*** Opening of DATA EXCERPTS ***

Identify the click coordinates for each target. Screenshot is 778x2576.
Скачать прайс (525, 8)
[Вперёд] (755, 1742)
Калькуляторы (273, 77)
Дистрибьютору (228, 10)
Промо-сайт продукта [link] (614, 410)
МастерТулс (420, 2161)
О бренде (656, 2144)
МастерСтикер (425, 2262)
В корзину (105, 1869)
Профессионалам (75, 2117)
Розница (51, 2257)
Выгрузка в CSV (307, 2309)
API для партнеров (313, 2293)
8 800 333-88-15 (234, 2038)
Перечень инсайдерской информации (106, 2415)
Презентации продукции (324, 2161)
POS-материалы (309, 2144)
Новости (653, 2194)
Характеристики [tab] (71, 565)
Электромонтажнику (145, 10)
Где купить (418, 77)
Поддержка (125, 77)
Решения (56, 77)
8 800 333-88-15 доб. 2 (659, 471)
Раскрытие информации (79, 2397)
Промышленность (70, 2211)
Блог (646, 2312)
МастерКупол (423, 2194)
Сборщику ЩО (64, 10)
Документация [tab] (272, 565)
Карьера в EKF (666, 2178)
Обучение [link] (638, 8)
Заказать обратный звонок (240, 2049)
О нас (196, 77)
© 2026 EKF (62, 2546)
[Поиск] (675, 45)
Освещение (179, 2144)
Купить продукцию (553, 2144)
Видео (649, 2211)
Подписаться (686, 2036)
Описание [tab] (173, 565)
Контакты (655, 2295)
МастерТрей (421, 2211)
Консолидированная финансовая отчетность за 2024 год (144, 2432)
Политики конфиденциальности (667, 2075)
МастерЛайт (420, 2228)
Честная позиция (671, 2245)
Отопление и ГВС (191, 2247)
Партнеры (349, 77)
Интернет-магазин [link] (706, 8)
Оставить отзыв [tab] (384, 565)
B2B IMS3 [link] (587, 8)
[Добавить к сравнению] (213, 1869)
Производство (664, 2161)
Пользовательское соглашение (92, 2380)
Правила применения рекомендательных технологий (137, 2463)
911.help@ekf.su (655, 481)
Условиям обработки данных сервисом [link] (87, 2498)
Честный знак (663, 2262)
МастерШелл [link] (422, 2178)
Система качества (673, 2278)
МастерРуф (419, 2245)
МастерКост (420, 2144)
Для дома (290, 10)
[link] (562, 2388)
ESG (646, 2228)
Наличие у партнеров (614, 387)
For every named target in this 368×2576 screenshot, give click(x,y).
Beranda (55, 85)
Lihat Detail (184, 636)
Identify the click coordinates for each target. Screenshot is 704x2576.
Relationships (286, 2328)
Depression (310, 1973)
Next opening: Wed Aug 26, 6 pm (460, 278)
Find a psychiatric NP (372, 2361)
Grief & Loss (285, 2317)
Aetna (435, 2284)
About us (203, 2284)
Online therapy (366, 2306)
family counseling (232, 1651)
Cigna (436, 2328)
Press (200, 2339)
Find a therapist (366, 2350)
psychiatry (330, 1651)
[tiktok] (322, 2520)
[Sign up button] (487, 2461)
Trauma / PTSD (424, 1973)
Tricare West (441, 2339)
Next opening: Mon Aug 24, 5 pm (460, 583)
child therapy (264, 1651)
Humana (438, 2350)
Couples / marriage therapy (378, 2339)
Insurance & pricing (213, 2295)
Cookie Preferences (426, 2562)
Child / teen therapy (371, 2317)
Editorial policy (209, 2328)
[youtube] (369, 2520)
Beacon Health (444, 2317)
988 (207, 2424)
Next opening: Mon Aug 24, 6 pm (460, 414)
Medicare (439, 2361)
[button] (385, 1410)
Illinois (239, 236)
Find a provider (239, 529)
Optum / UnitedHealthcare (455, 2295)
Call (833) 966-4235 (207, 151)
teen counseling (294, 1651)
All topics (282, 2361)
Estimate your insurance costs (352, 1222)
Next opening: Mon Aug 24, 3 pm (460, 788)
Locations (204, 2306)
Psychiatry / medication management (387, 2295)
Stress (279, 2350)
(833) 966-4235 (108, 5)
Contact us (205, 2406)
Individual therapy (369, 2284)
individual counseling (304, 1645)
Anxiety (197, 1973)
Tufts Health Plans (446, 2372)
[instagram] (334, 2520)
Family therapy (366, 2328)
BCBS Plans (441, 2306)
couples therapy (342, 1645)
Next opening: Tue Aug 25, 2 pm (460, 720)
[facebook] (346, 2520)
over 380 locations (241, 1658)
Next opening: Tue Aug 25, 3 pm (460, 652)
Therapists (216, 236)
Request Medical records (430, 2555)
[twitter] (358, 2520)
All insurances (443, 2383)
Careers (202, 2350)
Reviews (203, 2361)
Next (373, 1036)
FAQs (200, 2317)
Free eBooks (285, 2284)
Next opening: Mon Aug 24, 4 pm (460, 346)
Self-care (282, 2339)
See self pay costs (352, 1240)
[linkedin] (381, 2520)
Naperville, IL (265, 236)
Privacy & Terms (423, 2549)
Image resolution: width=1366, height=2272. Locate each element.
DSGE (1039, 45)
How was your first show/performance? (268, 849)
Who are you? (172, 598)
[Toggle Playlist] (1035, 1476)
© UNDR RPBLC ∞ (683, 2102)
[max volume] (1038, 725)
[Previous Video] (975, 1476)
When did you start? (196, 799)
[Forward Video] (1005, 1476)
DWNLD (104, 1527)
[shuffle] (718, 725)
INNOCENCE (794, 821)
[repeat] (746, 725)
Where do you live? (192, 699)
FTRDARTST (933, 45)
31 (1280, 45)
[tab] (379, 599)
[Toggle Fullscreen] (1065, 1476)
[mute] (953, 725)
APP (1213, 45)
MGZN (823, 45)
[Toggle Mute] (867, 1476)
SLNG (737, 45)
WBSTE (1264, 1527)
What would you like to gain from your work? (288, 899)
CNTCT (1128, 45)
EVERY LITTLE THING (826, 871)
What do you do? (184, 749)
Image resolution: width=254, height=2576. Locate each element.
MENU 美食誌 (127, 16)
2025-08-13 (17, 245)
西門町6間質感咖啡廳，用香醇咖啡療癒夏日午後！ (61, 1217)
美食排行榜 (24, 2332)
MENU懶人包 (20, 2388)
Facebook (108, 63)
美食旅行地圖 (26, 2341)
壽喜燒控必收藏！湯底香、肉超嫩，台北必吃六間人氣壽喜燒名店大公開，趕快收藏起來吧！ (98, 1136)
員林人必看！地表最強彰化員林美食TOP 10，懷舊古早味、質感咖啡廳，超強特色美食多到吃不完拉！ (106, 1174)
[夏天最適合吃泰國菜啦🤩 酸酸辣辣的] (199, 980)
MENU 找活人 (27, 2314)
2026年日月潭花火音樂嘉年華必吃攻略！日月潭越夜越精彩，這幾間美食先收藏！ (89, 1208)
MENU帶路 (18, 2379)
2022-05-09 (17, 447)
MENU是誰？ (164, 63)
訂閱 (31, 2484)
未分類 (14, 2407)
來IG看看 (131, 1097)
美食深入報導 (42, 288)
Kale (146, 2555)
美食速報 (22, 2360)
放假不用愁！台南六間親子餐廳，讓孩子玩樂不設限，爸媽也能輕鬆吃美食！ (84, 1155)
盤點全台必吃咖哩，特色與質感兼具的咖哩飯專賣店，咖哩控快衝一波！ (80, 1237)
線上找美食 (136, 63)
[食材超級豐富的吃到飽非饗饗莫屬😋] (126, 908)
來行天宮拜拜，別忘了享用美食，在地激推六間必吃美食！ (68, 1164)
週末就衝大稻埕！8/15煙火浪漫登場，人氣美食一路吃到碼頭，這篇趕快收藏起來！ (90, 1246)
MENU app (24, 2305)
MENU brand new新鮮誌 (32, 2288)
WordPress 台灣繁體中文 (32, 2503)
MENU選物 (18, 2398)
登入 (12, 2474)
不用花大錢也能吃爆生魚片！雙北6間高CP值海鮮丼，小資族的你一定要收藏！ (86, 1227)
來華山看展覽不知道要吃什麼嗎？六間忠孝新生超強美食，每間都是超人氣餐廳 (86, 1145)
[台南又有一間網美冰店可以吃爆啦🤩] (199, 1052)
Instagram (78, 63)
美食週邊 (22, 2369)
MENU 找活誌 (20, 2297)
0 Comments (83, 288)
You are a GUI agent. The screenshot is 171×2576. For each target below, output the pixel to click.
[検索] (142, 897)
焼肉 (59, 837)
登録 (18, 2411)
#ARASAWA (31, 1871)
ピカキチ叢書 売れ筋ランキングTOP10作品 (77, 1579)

*** Close of DATA EXCERPTS ***

## YOUR INSTRUCTIONS
Take the stretch of lines above from the one containing "See self pay costs (352, 1240)" through the one containing "SLNG (737, 45)" and repeat it exactly, adding no other line.

## EXERCISE RESPONSE
See self pay costs (352, 1240)
[linkedin] (381, 2520)
Naperville, IL (265, 236)
Privacy & Terms (423, 2549)
Image resolution: width=1366, height=2272. Locate each element.
DSGE (1039, 45)
How was your first show/performance? (268, 849)
Who are you? (172, 598)
[Toggle Playlist] (1035, 1476)
© UNDR RPBLC ∞ (683, 2102)
[max volume] (1038, 725)
[Previous Video] (975, 1476)
When did you start? (196, 799)
[Forward Video] (1005, 1476)
DWNLD (104, 1527)
[shuffle] (718, 725)
INNOCENCE (794, 821)
[repeat] (746, 725)
Where do you live? (192, 699)
FTRDARTST (933, 45)
31 (1280, 45)
[tab] (379, 599)
[Toggle Fullscreen] (1065, 1476)
[mute] (953, 725)
APP (1213, 45)
MGZN (823, 45)
[Toggle Mute] (867, 1476)
SLNG (737, 45)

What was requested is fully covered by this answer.